What is required
Copy out every line of the material below without changing a single character.

Excerpted data
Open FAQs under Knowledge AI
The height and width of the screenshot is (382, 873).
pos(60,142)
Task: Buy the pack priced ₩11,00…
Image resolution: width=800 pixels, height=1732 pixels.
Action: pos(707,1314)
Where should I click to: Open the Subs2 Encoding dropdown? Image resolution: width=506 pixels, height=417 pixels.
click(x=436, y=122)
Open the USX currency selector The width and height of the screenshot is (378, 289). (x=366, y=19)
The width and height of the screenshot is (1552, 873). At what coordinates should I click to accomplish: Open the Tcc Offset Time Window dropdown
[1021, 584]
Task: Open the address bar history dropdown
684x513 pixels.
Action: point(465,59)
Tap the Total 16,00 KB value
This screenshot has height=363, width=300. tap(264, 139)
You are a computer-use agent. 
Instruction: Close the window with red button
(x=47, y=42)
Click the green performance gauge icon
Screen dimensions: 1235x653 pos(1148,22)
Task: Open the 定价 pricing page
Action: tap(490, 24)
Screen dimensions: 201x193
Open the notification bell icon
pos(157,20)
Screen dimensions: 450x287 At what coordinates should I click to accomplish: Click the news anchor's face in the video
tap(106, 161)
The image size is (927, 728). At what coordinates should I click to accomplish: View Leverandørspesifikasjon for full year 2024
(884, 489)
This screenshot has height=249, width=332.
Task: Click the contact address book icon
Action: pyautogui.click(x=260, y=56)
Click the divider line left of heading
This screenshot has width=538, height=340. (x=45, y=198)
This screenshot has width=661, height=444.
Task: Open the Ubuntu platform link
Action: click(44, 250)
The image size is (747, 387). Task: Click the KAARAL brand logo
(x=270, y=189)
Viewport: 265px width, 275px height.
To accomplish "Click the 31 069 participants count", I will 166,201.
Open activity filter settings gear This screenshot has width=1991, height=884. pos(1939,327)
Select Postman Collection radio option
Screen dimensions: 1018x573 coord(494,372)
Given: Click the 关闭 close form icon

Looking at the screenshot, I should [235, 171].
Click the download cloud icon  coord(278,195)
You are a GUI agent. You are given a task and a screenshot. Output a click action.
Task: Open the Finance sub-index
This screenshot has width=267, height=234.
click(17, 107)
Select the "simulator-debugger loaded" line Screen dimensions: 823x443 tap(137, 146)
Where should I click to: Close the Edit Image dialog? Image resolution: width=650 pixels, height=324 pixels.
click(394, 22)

Complete output
Open FAQs under Knowledge AI
The height and width of the screenshot is (382, 873).
pos(60,142)
Task: Buy the pack priced ₩11,00…
Image resolution: width=800 pixels, height=1732 pixels.
Action: pos(707,1314)
Where should I click to: Open the Subs2 Encoding dropdown? Image resolution: width=506 pixels, height=417 pixels.
click(x=436, y=122)
Open the USX currency selector The width and height of the screenshot is (378, 289). (x=366, y=19)
The width and height of the screenshot is (1552, 873). At what coordinates should I click to accomplish: Open the Tcc Offset Time Window dropdown
[1021, 584]
Task: Open the address bar history dropdown
684x513 pixels.
Action: point(465,59)
Tap the Total 16,00 KB value
This screenshot has height=363, width=300. tap(264, 139)
You are a computer-use agent. 
Instruction: Close the window with red button
(x=47, y=42)
Click the green performance gauge icon
Screen dimensions: 1235x653 pos(1148,22)
Task: Open the 定价 pricing page
Action: tap(490, 24)
Screen dimensions: 201x193
Open the notification bell icon
pos(157,20)
Screen dimensions: 450x287 At what coordinates should I click to accomplish: Click the news anchor's face in the video
tap(106, 161)
The image size is (927, 728). At what coordinates should I click to accomplish: View Leverandørspesifikasjon for full year 2024
(884, 489)
This screenshot has height=249, width=332.
Task: Click the contact address book icon
Action: pyautogui.click(x=260, y=56)
Click the divider line left of heading
This screenshot has width=538, height=340. (x=45, y=198)
This screenshot has width=661, height=444.
Task: Open the Ubuntu platform link
Action: click(44, 250)
The image size is (747, 387). Task: Click the KAARAL brand logo
(x=270, y=189)
Viewport: 265px width, 275px height.
To accomplish "Click the 31 069 participants count", I will 166,201.
Open activity filter settings gear This screenshot has width=1991, height=884. pos(1939,327)
Select Postman Collection radio option
Screen dimensions: 1018x573 coord(494,372)
Given: Click the 关闭 close form icon

Looking at the screenshot, I should [235, 171].
Click the download cloud icon  coord(278,195)
You are a GUI agent. You are given a task and a screenshot. Output a click action.
Task: Open the Finance sub-index
This screenshot has width=267, height=234.
click(17, 107)
Select the "simulator-debugger loaded" line Screen dimensions: 823x443 tap(137, 146)
Where should I click to: Close the Edit Image dialog? Image resolution: width=650 pixels, height=324 pixels.
click(394, 22)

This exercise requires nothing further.